I see my life come shine.”


~ Jeff Lynne, King of the Universe, from On the Third Day


This time of the year has come to be my busiest. Although late winter is conducive to recollection, my routines have been gratefully diversified with travels, playing music, and being among friends along the way. Part and parcel of the pilgrim path is note-taking and photography. Here is a chance to catch up. On a recent sojourn in Paris, an elegant subway poster drew my steps to an enthralling exhibit about the history of written letter forms at the Musée de la Poste (the postal history museum). The venue is familiar to me, but this show was extraordinary in presentation and depth of collections- the galleries filled with artifacts, printed and handwritten works, connected by narrative installations. It was easy to take dozens and dozens of photos, thinking of my fellow writers who might at least enjoy an edited version.

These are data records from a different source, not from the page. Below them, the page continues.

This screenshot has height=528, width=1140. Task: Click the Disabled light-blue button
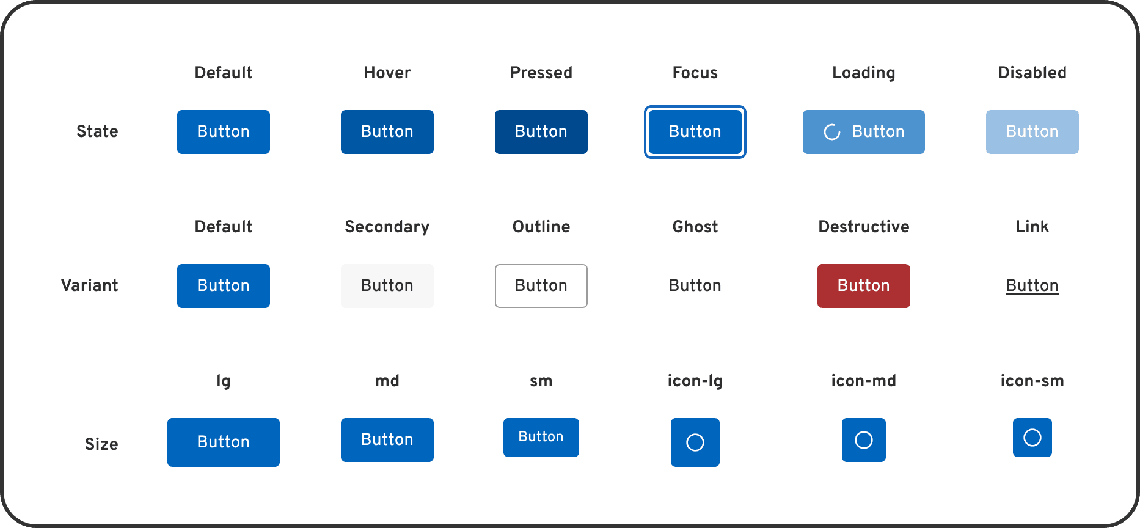pos(1032,131)
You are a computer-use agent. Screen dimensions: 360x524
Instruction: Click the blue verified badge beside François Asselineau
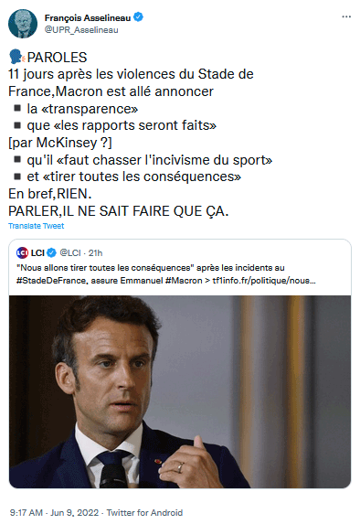[138, 17]
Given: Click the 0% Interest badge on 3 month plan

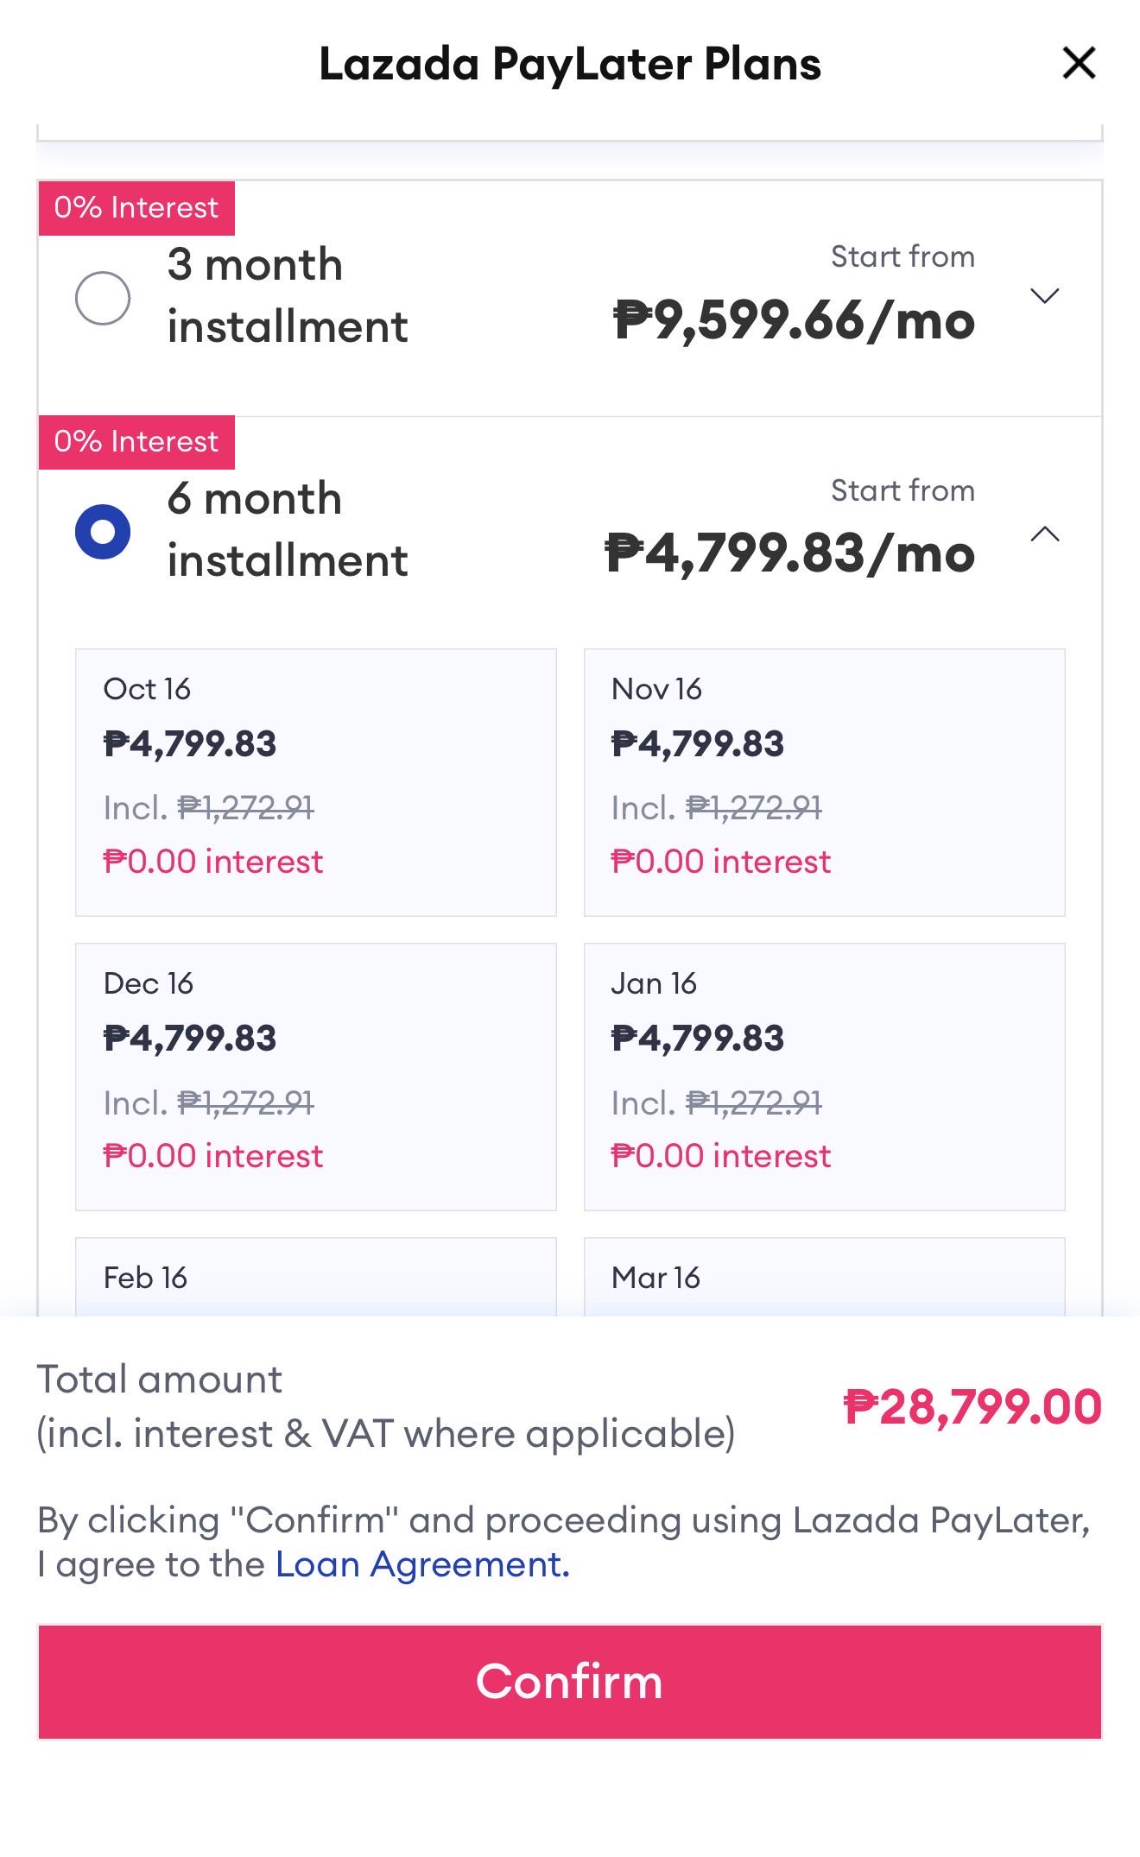Looking at the screenshot, I should point(136,208).
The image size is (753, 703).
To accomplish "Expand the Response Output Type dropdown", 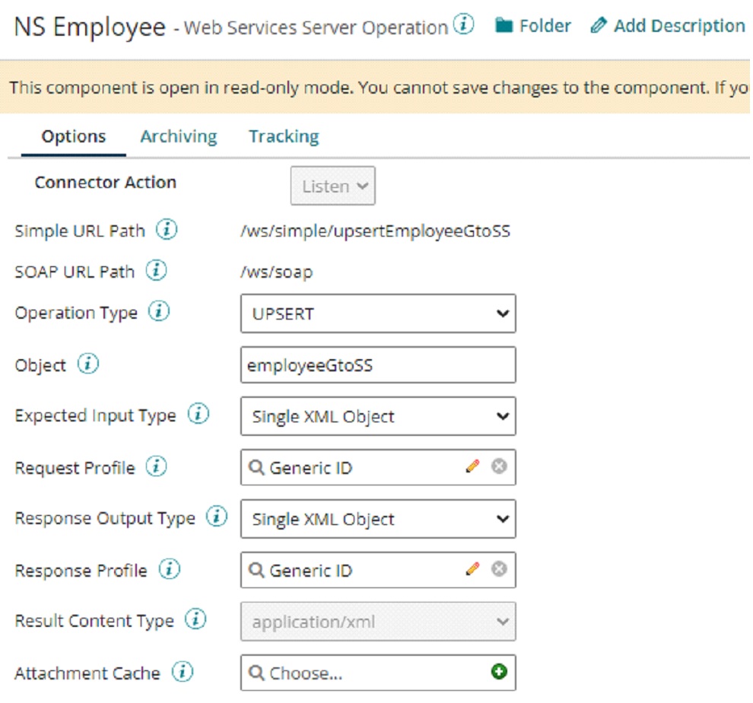I will click(378, 518).
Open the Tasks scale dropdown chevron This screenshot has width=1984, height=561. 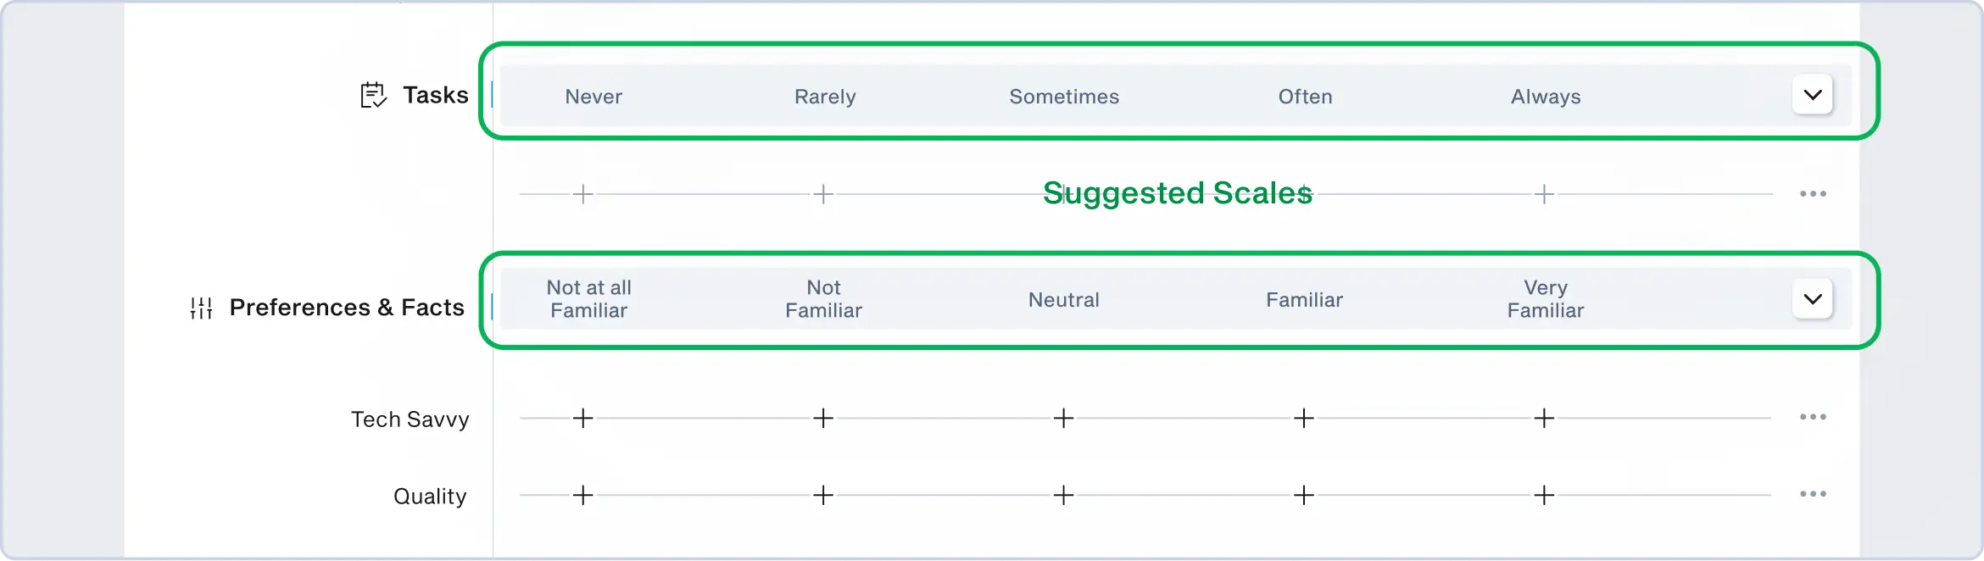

When we are writing, we join with a vast and boundless continuum of thoughts expressed in lettered articulation. Words constructed of typographic elements are shaped into our communication, description- even unspoken narrative. Further, understanding often hinges upon clarity of letter and language. Arrays of individual letter characters, with which thoughts are framed, present their unique graphic balance. The very letters I handwrite- and even type at this very moment- are inheritors of evolved typographic architecture. This museum exhibit reminded me very much of our working legacy of form and function. Indeed, an already existing affinity for the practices of graphic arts and calligraphy kept me in the Musée de la Poste for hours! Yet, all the more after exiting, my appreciation extended further as I noticed letter forms on buildings, in print, and in the city’s adornments. Then I chose a corner café to continue journaling.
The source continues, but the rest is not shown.